== Given data ==
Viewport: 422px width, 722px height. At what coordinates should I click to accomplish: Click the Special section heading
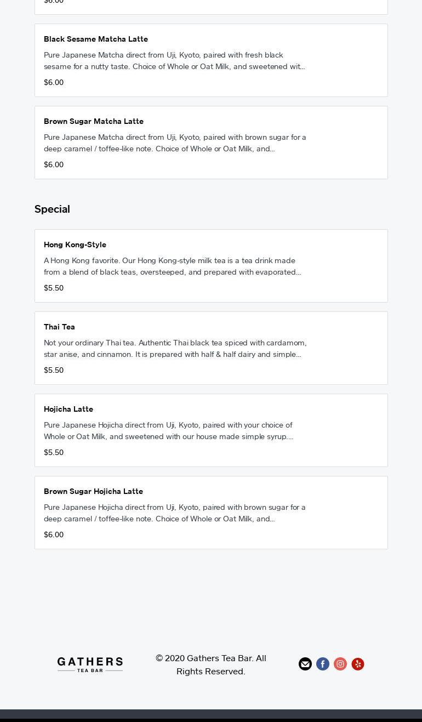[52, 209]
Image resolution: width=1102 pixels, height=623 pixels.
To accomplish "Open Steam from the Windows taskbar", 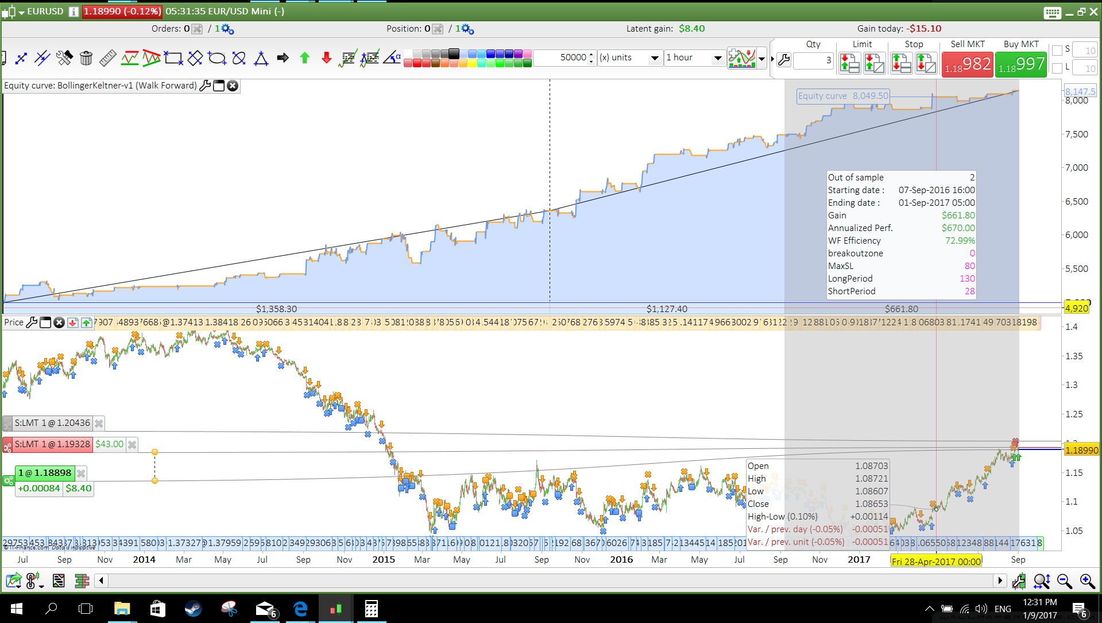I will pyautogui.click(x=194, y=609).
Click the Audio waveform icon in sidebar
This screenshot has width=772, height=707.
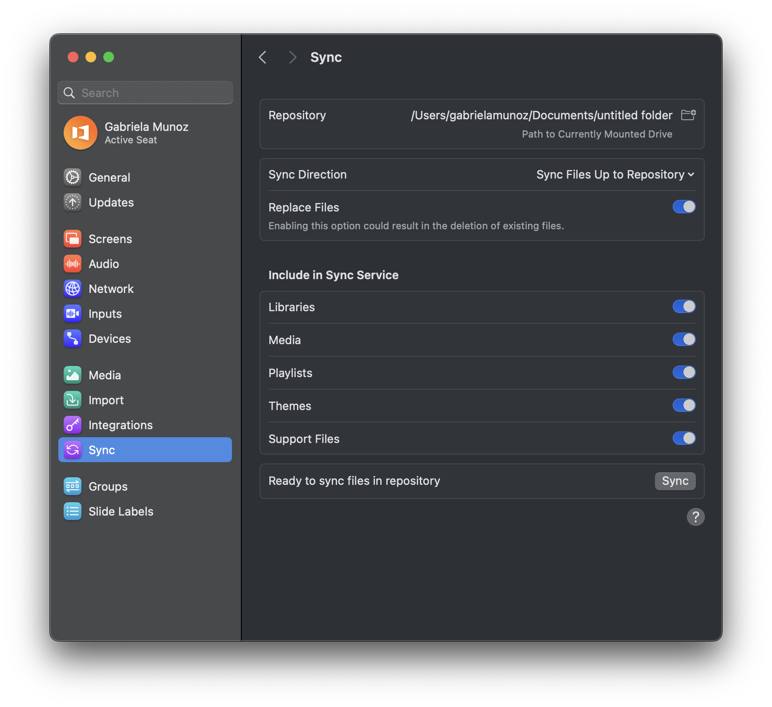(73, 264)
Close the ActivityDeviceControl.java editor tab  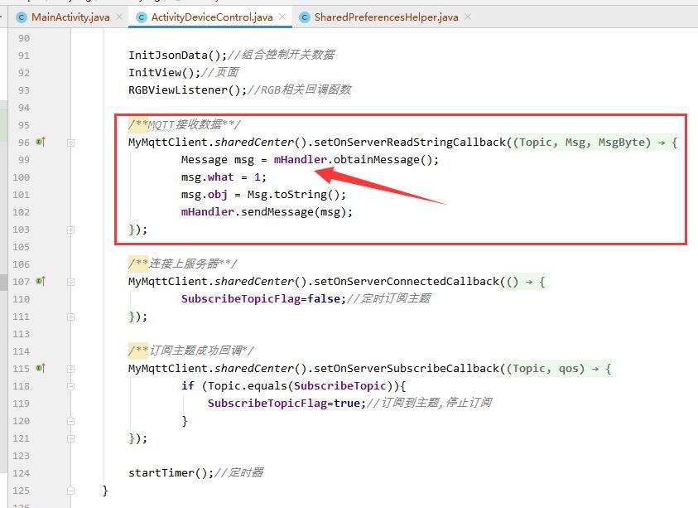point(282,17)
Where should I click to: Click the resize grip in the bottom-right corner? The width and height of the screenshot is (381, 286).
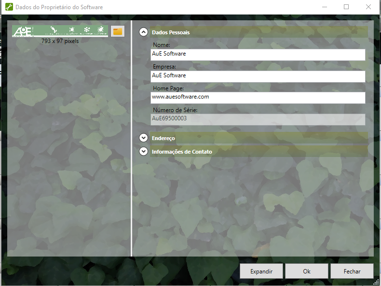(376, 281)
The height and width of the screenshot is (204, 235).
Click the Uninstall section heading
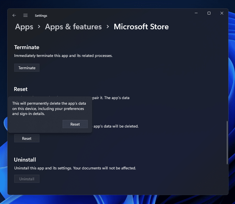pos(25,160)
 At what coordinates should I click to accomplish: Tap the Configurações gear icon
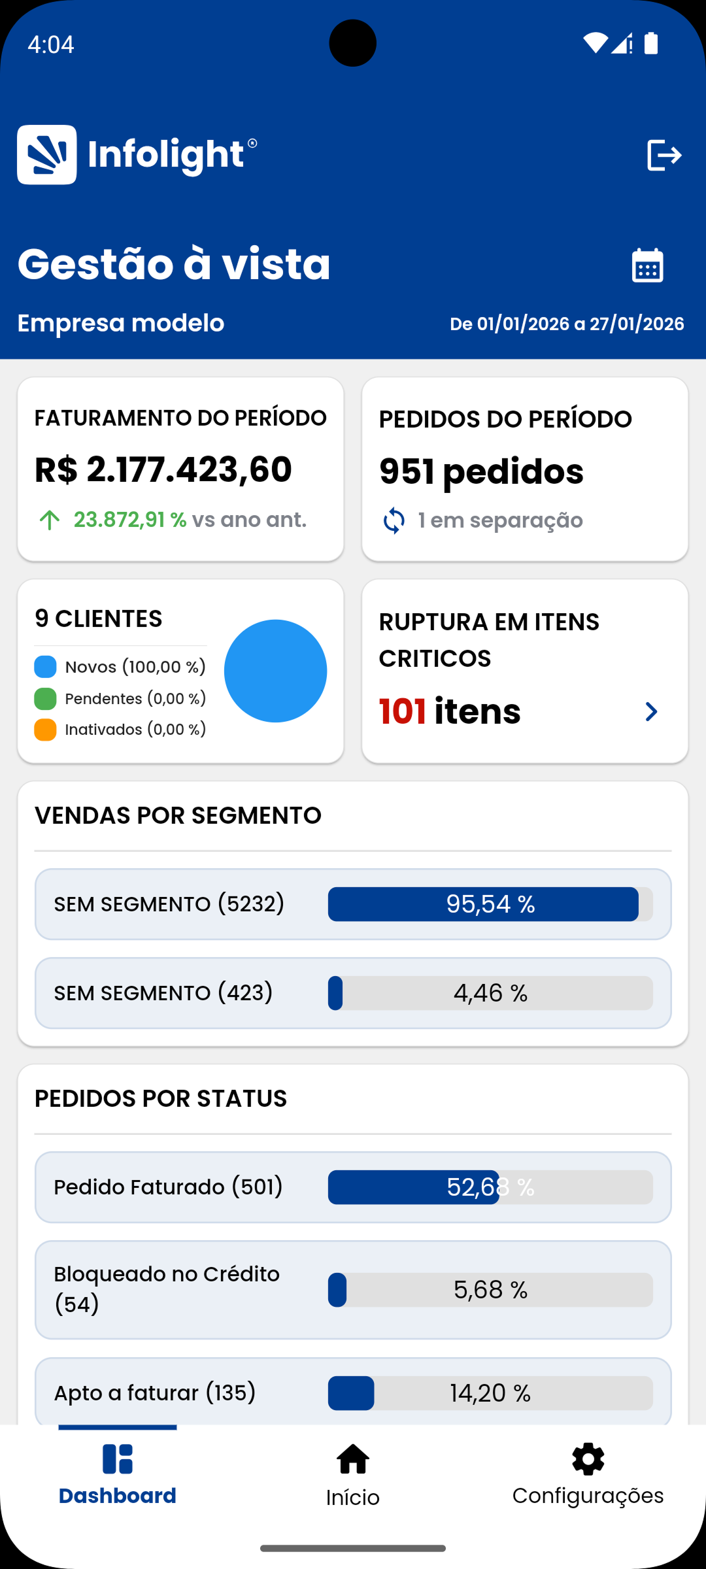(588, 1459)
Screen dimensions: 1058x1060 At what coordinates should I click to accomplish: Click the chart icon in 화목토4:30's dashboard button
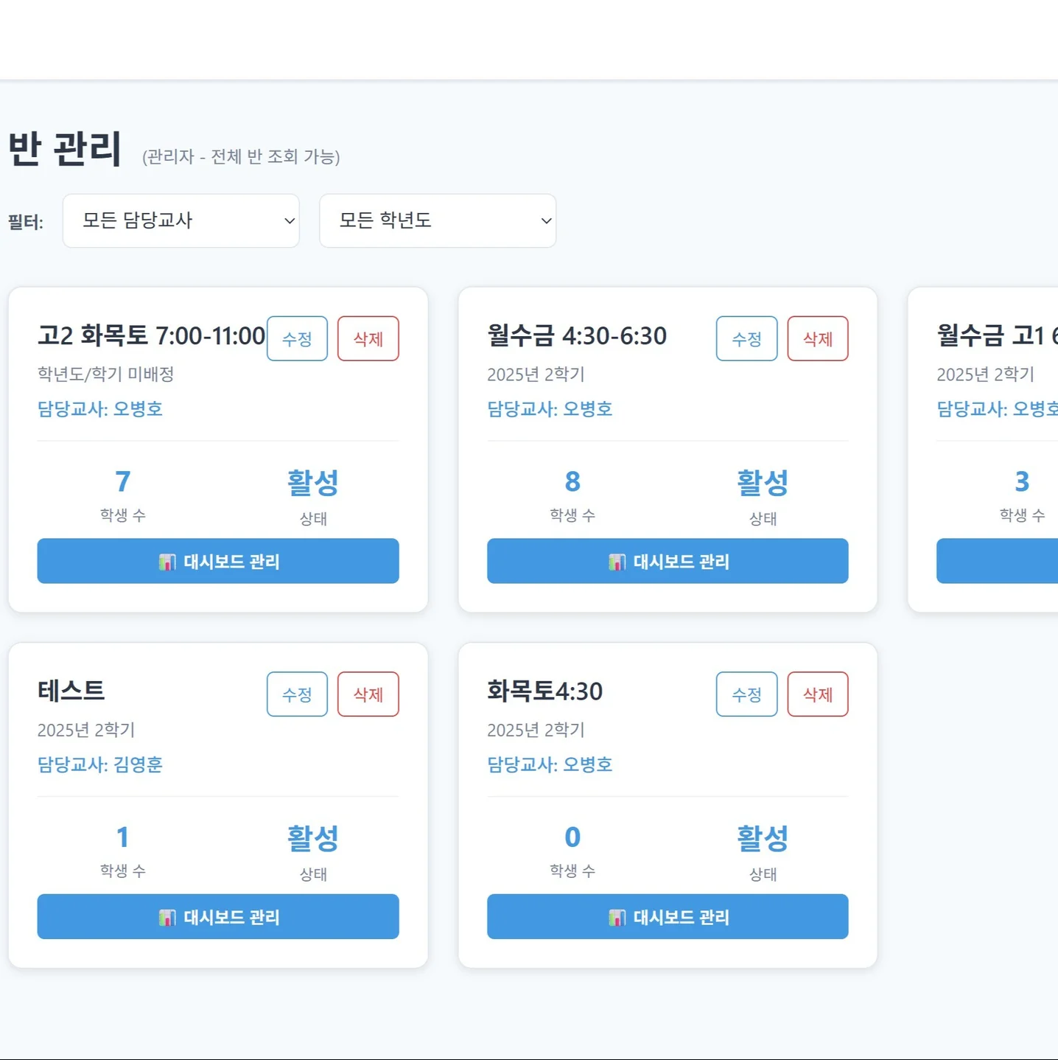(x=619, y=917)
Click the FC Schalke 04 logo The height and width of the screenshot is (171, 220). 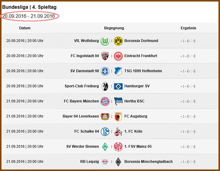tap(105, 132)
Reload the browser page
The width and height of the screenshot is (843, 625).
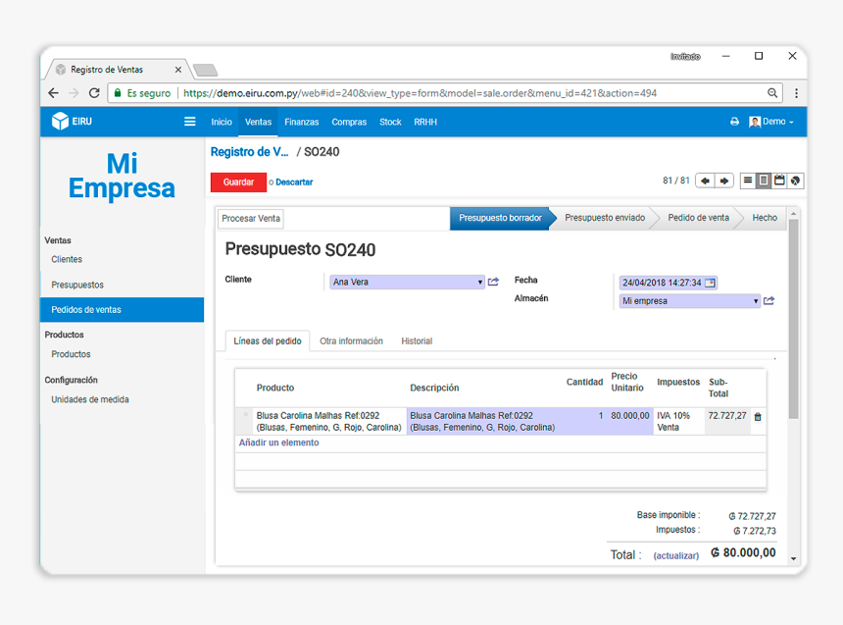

== Exercise goal ==
The answer must be an exact copy of the lines from the one containing "Reload the browser page" through the last line of the records, with no pictures included.

== Response box ==
Reload the browser page
The width and height of the screenshot is (843, 625).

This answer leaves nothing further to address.